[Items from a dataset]
──────
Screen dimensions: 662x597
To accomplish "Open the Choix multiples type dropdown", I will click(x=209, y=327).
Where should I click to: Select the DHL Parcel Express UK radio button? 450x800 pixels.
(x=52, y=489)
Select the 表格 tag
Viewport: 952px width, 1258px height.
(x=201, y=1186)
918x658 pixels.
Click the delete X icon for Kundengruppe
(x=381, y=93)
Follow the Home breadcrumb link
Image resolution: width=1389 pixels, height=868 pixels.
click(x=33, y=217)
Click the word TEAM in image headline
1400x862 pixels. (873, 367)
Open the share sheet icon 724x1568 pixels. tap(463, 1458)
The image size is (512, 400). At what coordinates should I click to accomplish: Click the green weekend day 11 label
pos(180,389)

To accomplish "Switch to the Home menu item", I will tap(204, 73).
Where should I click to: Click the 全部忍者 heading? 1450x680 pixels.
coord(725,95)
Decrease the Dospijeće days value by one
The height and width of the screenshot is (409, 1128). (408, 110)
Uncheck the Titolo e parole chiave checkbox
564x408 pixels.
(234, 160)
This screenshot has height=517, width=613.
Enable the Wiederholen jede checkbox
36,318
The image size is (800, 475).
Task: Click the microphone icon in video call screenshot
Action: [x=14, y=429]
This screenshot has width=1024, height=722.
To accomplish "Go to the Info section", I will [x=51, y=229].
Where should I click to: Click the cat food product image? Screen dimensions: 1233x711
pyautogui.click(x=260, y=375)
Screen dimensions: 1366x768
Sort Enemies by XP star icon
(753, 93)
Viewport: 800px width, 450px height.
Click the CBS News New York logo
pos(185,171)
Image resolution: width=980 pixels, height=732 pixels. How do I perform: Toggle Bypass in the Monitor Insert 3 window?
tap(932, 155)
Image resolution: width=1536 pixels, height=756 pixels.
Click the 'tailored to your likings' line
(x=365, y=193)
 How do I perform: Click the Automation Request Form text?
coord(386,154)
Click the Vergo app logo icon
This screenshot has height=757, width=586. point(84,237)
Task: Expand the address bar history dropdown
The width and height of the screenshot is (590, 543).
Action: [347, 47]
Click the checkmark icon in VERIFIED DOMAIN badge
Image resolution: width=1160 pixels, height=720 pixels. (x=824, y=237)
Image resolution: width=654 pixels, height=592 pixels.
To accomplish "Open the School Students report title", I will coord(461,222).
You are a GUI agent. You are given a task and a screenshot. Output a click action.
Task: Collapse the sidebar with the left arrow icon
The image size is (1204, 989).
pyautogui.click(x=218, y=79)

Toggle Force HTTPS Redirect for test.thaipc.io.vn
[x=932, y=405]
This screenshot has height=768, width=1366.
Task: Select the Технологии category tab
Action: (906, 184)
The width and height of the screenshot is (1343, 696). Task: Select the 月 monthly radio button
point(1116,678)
──────
> [Task details]
Could you return exactly the lines above from the line with "The image size is (512, 400)." to the line with "This screenshot has width=1024, height=722.", both included, and nothing else?

> [Task output]
The image size is (512, 400). At what coordinates should I click to accomplish: Click the green weekend day 11 label
pos(180,389)

To accomplish "Switch to the Home menu item", I will tap(204, 73).
Where should I click to: Click the 全部忍者 heading? 1450x680 pixels.
coord(725,95)
Decrease the Dospijeće days value by one
The height and width of the screenshot is (409, 1128). (408, 110)
Uncheck the Titolo e parole chiave checkbox
564x408 pixels.
(234, 160)
This screenshot has height=517, width=613.
Enable the Wiederholen jede checkbox
36,318
The image size is (800, 475).
Task: Click the microphone icon in video call screenshot
Action: [x=14, y=429]
This screenshot has width=1024, height=722.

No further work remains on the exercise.